CHENNAI: After the Galwan standoff with China, India now needs to assess its options to regain its maritime influence in the east of Malacca, notwithstanding Beijing’s protest, says a recent  paper published in the Journal of Defence of Studies. The paper titled ‘Leveraging India’s Maritime Diplomacy’, authored by Commodore Roby Thomas, says a  significant  portion  of   China’s  energy  requirements  and  trade  passing  close  to  the Indian  Peninsula and onwards through the Malacca Strait, has been a concern for China.

“It’s therefore not without reason that Beijing has always been keen to offset this disadvantage, by developing relations of convenience with Indian Ocean littorals in India’s sphere of influence,” states the report. Stating that India’s  engagement  with  the   countries  in  Southeast  Asia  underwent  a  strategic shift towards  the end of the 20th century when India initiated the ‘Look East’ policy  in 1991, later upgraded to the ‘Act East’ policy in 2014, the report  said India now should try to regain historical maritime influence which  include maritime  cooperation in  those areas and sectors where India  can easily ramp-up the existing level of activities.      

“India  could  also seek to deepen both  its submarine and anti-submarine cooperation with  Indonesia  and   Australia  by  increasing  the  complexity  of  these  two  components   in  the  existing  bilateral  maritime  exercises  with  both   countries,  as  well  as  looking  to  institute  a  trilateral   maritime  exercise  between  the  three  nations,” states Commodore  Roby Thomas in the paper published in the July-September 2020 volume of  the journal.

“It  is  also  reasonable  that  India  joins  the   Malacca Strait Patrol (MSP) as a partner navy with the existing  countries of Indonesia, Malaysia, Thailand and Singapore. This would be  logical due  the  close  proximity  of  the  southern  tip  of  Andaman   and  Nicobar  Islands  to  the  Malacca  Strait,  making  India  a   Malacca  funnel  state,  and also because of its ongoing operational  engagements with the MSP partner navies,” the paper states. 

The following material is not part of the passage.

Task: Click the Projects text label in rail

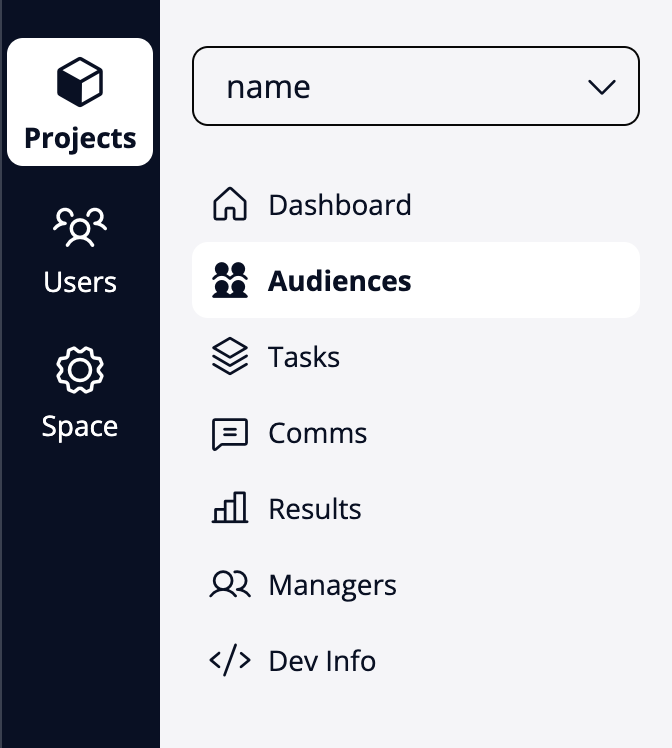Action: pyautogui.click(x=80, y=138)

The paper also states that the  events at the Line of Actual Control in the union territory of  Ladakh   in  May  2020  have  definitely  marked  an  inflection  point  in   India’s strategic worldview. This would need appropriate reflection in  strategic literature, which would justify a review of the areas of  strategic influence, with India’s primary areas of interest expanding  eastwards to encompass the South China Sea. 

“This sentiment has been  echoed by some American analysts who have reasoned  that  the   Chinese-induced  crisis  in  the  Himalayas  would  have  finally  encouraged India to tilt in favour of an alliance to check Chinese  expansionism.  This  would  justify  India  aligning  with  Washington’s   Indo-Pacific  strategy,  while  playing  a  ‘pre-eminent  role’  in   this  largely  maritime  construct,” states Commodore Roby Thomas in  his paper.